** Opening Provided entries block **
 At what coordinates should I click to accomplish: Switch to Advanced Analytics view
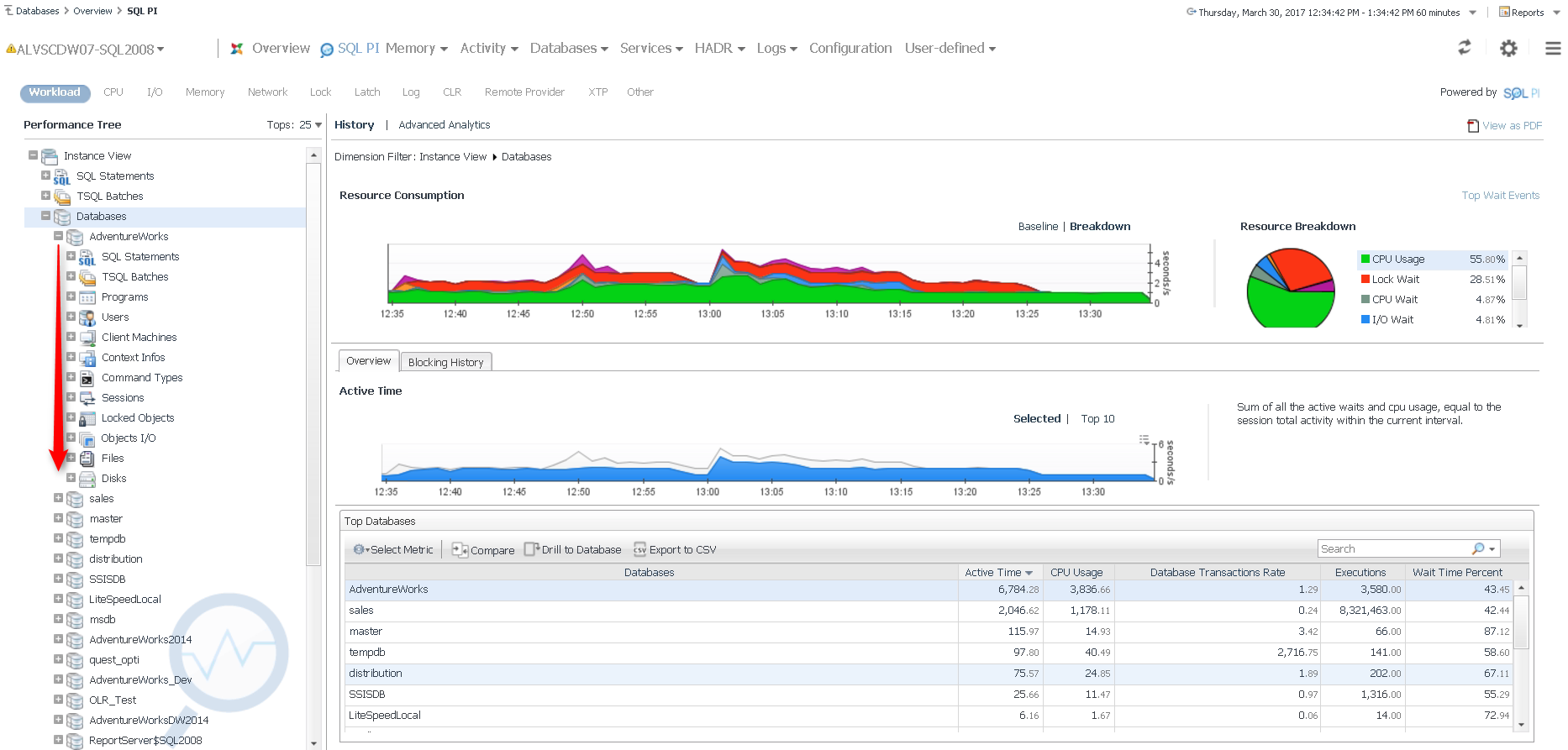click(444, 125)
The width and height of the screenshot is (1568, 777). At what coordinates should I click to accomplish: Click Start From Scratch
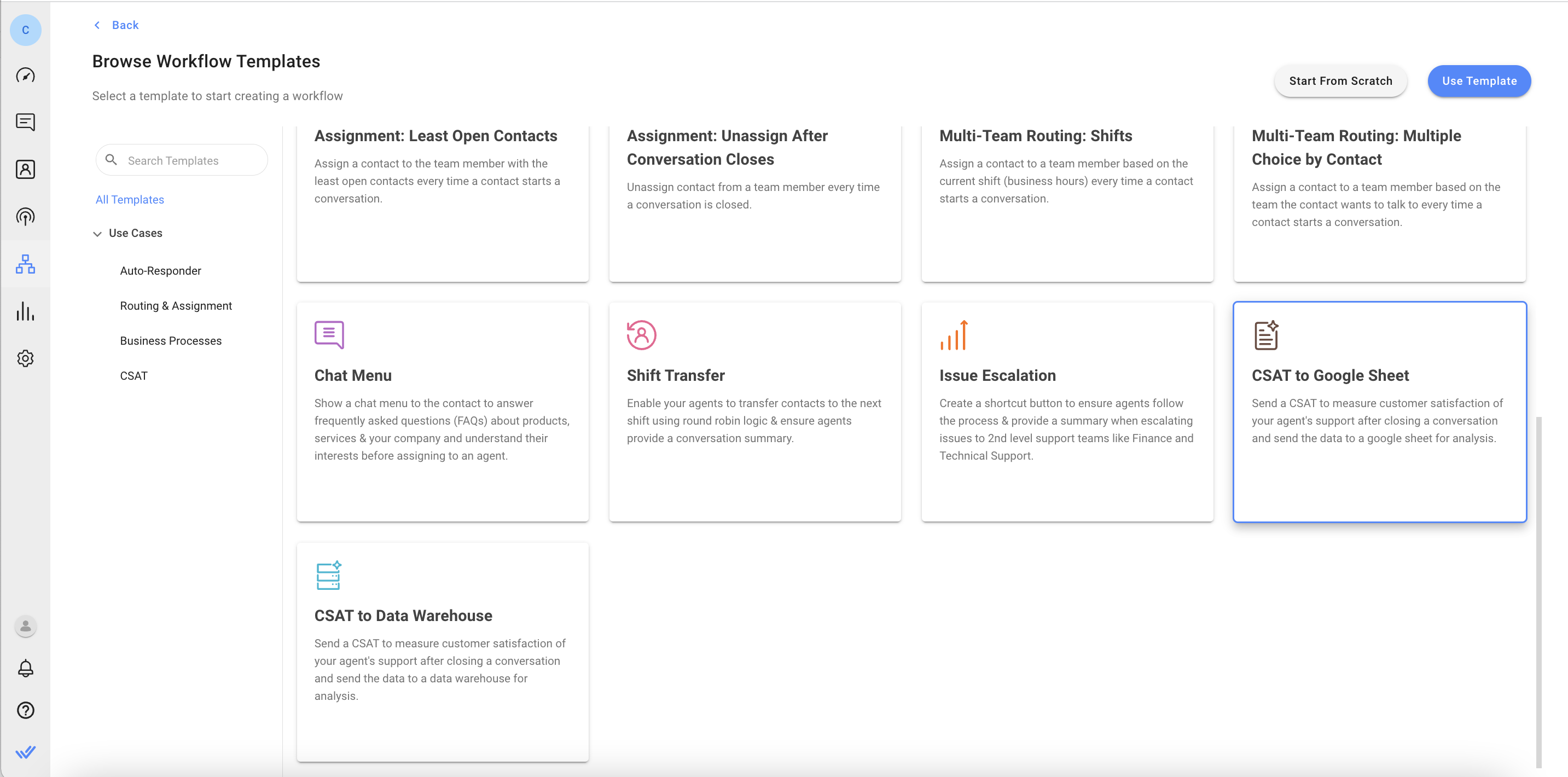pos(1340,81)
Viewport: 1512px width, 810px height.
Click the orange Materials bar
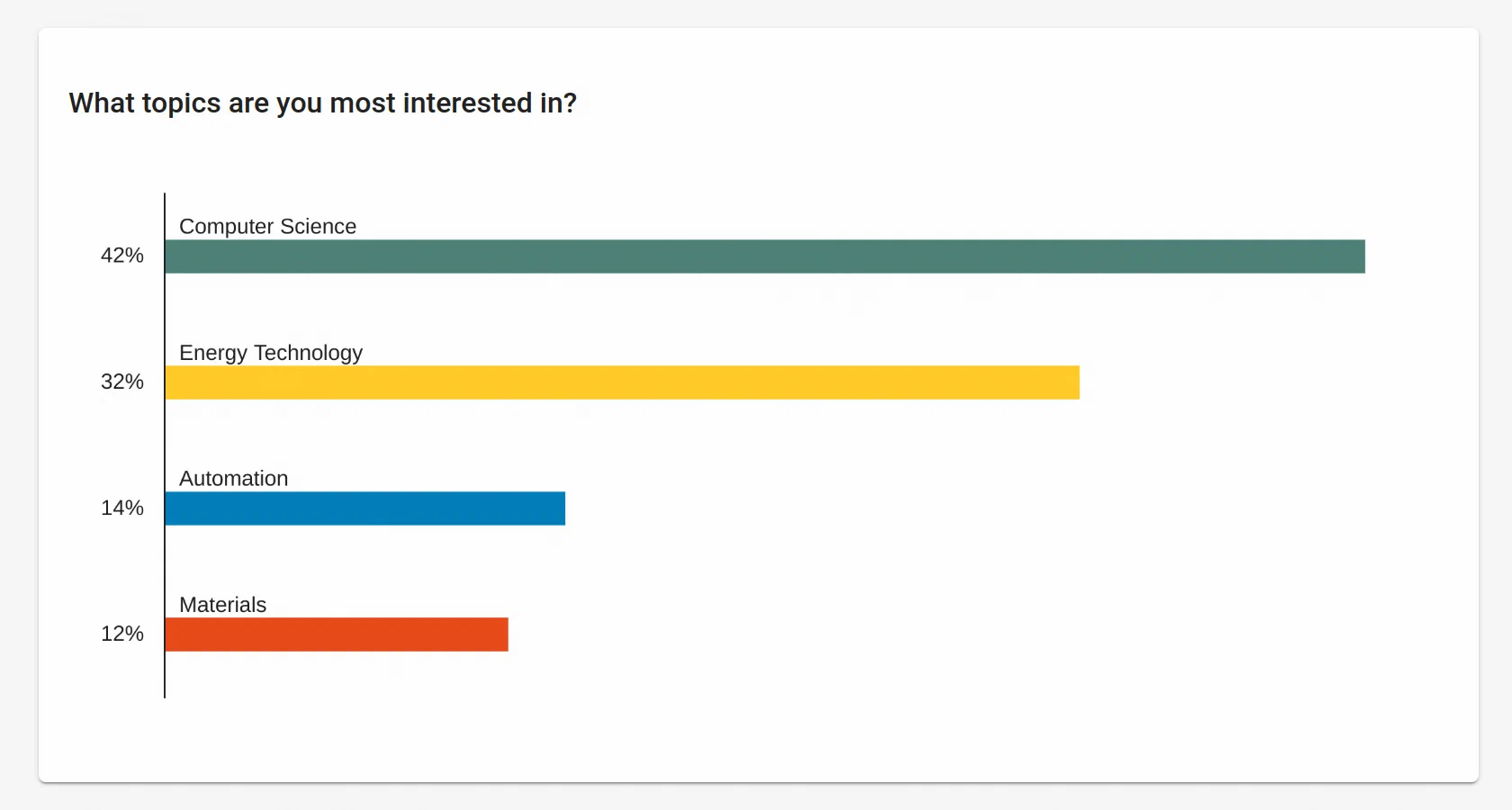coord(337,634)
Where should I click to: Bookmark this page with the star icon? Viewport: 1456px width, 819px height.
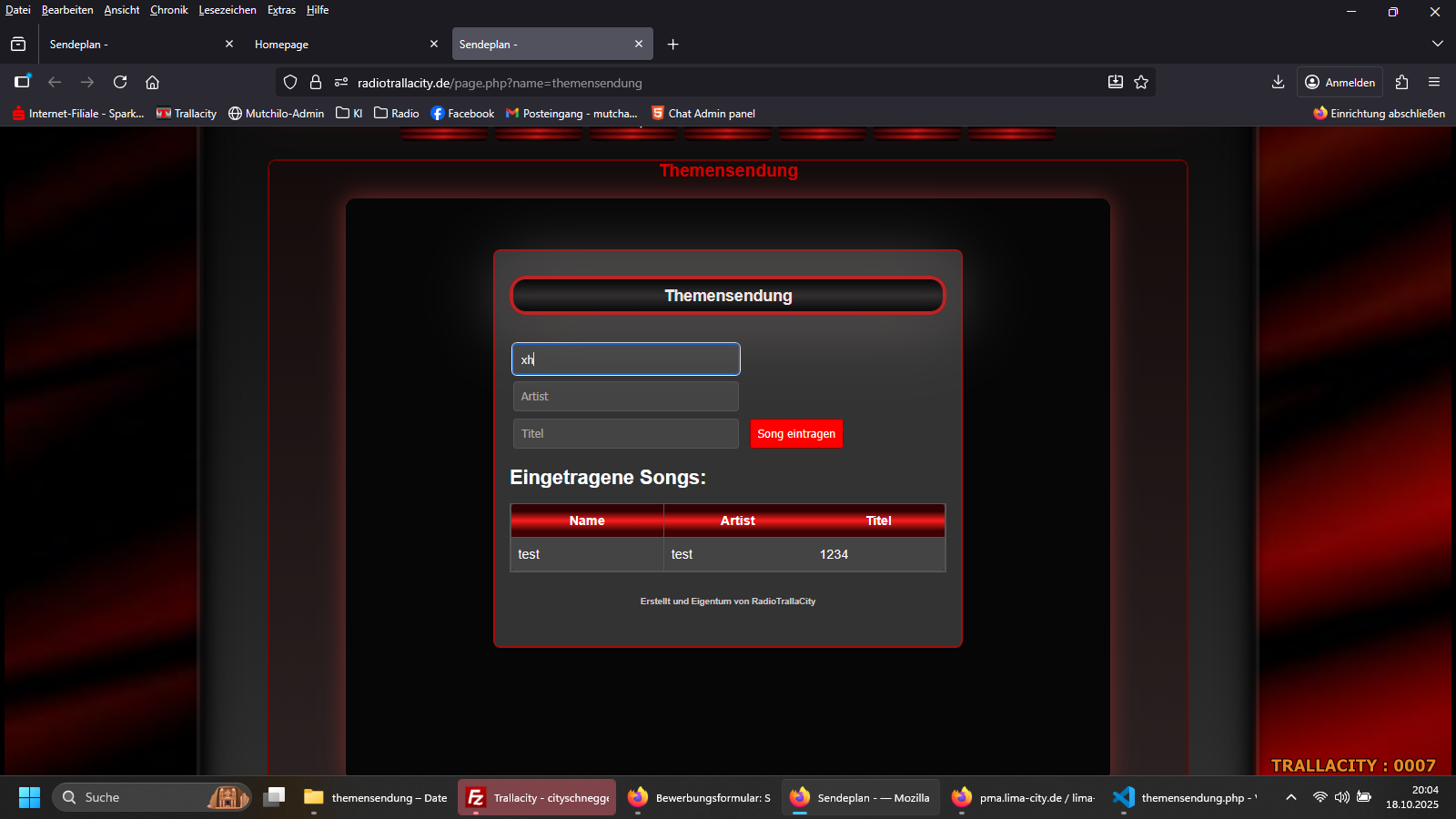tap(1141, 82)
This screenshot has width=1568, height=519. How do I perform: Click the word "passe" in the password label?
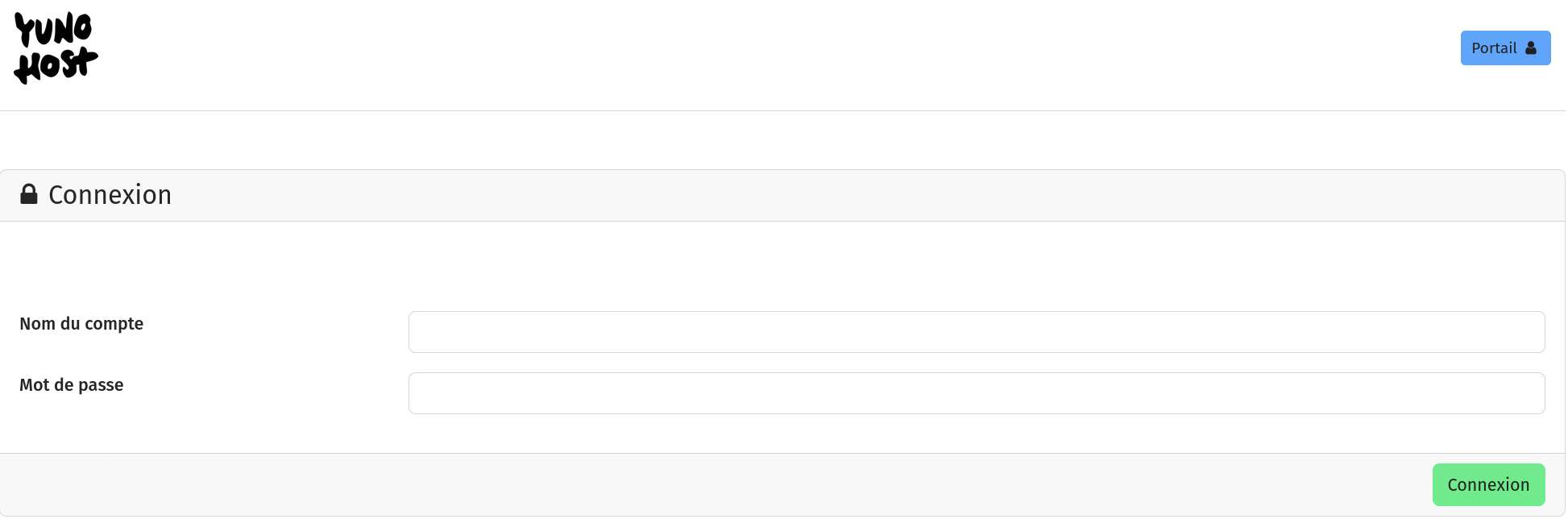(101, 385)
** Closing Provided entries block **
__Exercise__:
Leave every image out and retype the entries above word for word.

__Solved exercise__:
 At what coordinates should I click to accomplish: Switch to Advanced Analytics view
click(444, 125)
The width and height of the screenshot is (1568, 777). At what coordinates should I click to accomplish: Click Start From Scratch
pos(1340,81)
Viewport: 1512px width, 810px height.
Click the orange Materials bar
coord(337,634)
Where should I click to: Bookmark this page with the star icon? Viewport: 1456px width, 819px height.
tap(1141, 82)
This screenshot has width=1568, height=519. How do I perform: Click the word "passe" in the password label?
(101, 385)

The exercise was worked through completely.